Challenges to the Obscene Publications Act (1959), suggested a strong shift in public opinion. John Trevelyan, as Secretary to the Board, responded to the new spirit of liberalism by stating:

"The British Board of Film Censors cannot assume responsibility for the guardianship of public morality. It cannot refuse for exhibition to adults films that show behaviour that contravenes the accepted moral code, and it does not demand that ‘the wicked’ should also be punished. It cannot legitimately refuse to pass films which criticise ‘the Establishment’ and films which express minority opinions".

However, the decade began with a challenge in the form of Michael Powell's Peeping Tom, which had been seen by the Board at the script stage and provoked a remark from Trevelyan about its 'morbid concentration on fear'. Various cuts had been suggested at script stage, and the film was passed 'X' in 1960 with cuts. Critics greeted the film with a torrent of abuse and it failed to please the public, damaging Powell's reputation. The video remained an '18' work until 2007 when it was reclassified and passed '15'.
As public tolerance increased in the sweeping social change of the sixties, films became more explicit, but in practice the Board still requested cuts, usually to verbal and visual 'indecency'.

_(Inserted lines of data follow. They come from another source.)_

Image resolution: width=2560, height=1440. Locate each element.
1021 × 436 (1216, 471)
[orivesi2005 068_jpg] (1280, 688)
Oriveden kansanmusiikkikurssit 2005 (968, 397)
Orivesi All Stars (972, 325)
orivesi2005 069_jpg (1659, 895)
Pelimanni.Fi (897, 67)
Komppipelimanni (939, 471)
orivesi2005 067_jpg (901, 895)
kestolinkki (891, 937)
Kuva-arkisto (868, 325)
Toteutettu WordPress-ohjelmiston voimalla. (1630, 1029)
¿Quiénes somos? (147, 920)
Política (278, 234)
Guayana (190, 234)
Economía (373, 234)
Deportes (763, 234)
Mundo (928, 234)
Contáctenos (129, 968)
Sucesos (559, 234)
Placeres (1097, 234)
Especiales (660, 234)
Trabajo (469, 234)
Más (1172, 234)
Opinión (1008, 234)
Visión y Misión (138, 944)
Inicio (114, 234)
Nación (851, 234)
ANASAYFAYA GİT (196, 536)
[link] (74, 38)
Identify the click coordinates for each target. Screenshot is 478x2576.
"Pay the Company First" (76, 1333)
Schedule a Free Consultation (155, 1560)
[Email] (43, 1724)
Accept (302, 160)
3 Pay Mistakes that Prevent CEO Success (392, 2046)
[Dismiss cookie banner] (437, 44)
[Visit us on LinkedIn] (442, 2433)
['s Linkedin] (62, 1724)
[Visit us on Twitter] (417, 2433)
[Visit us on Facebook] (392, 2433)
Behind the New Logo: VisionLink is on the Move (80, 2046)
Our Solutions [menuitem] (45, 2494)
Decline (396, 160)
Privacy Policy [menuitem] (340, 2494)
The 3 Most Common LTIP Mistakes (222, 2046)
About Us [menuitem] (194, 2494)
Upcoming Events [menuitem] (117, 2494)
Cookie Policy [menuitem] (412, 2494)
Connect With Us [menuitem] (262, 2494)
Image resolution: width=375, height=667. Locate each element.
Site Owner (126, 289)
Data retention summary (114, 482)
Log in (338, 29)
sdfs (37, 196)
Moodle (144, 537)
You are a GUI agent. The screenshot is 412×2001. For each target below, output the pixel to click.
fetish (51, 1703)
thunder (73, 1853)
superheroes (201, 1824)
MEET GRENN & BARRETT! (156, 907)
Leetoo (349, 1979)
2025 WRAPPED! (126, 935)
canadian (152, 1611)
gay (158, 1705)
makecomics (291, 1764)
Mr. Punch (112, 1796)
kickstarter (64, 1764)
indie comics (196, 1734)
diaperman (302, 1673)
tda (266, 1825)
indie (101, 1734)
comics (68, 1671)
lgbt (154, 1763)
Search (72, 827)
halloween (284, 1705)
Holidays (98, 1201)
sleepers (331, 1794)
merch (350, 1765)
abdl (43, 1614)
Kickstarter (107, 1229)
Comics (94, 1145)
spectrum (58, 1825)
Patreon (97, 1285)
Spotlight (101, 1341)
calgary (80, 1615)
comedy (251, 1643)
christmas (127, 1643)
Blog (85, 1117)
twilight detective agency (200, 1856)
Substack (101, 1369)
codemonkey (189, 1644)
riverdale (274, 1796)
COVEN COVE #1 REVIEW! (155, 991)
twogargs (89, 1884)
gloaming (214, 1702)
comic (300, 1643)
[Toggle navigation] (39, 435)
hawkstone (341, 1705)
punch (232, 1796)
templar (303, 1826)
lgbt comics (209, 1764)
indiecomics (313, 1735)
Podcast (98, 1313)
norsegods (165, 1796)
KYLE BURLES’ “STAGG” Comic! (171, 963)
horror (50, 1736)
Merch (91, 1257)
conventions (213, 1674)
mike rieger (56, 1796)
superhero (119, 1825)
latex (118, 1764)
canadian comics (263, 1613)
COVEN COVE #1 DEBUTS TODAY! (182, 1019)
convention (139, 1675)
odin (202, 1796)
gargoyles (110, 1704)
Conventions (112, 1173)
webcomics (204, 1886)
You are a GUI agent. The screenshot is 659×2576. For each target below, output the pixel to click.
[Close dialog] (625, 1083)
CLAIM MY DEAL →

One of the most commercially successful series of films of the decade began in 1962 with Terence Young's Dr No, the first of the long running James Bond movies. Passed 'A' with cuts, this set a pattern for what followed, with From Russia With Love passed 'A' with cuts to sexual innuendo in 1963, Goldfinger passed 'A' in 1964 with cuts to nudity and violence, and Thunderball passed 'A' in 1965 with a cut to a sexy massage scene.

History of the BBFC: 1950

One development was the emergence of 'youth' as a group with a defined identity and as a target for consumer goods, as young people with disposable income became an attractive proposition for those selling records, clothes and all the trappings of the teenager.

Controversial subjects on film were accommodated in the UK under the new 'X' category, introduced in 1951and incorporating the former advisory 'H' category given to horror films.

The new 'X' category excluded children under 16. 

Films like Rock Around The Clock(1956) drew teenage audiences. Cut for U, this film caused rioting in cinemas and fuelled increasing concern about teenage criminality, although there was in fact no evidence of a teenage crime wave as suggested by the popular Press.

Nicholas Ray's 1955 Rebel Without A Cause ran into trouble because of its depiction of what the Board considered to be anti-social behaviour and teen violence, but substantial cuts were agreed for the film's release at 'X'.  

The year 1956 also saw the resignation of Arthur Watkins, who was replaced for the next two years as Secretary by John Nichols. In 1958 John Trevelyan became Board Secretary.
At the end of the decade came Beat Girl, a sort of UK equivalent of Rebel Without A Cause, starring Adam Faith. The Board was not impressed with the script for this film about a teenage girl who seeks to rebel against her father by hanging around with a bad crowd in Soho and considers becoming a stripper. The script was judged to be 'the product of squalid and illiterate minds' and several amendments were made before it was cut for 'X'. It is now classified '12' on video, having lost its appeal to shock.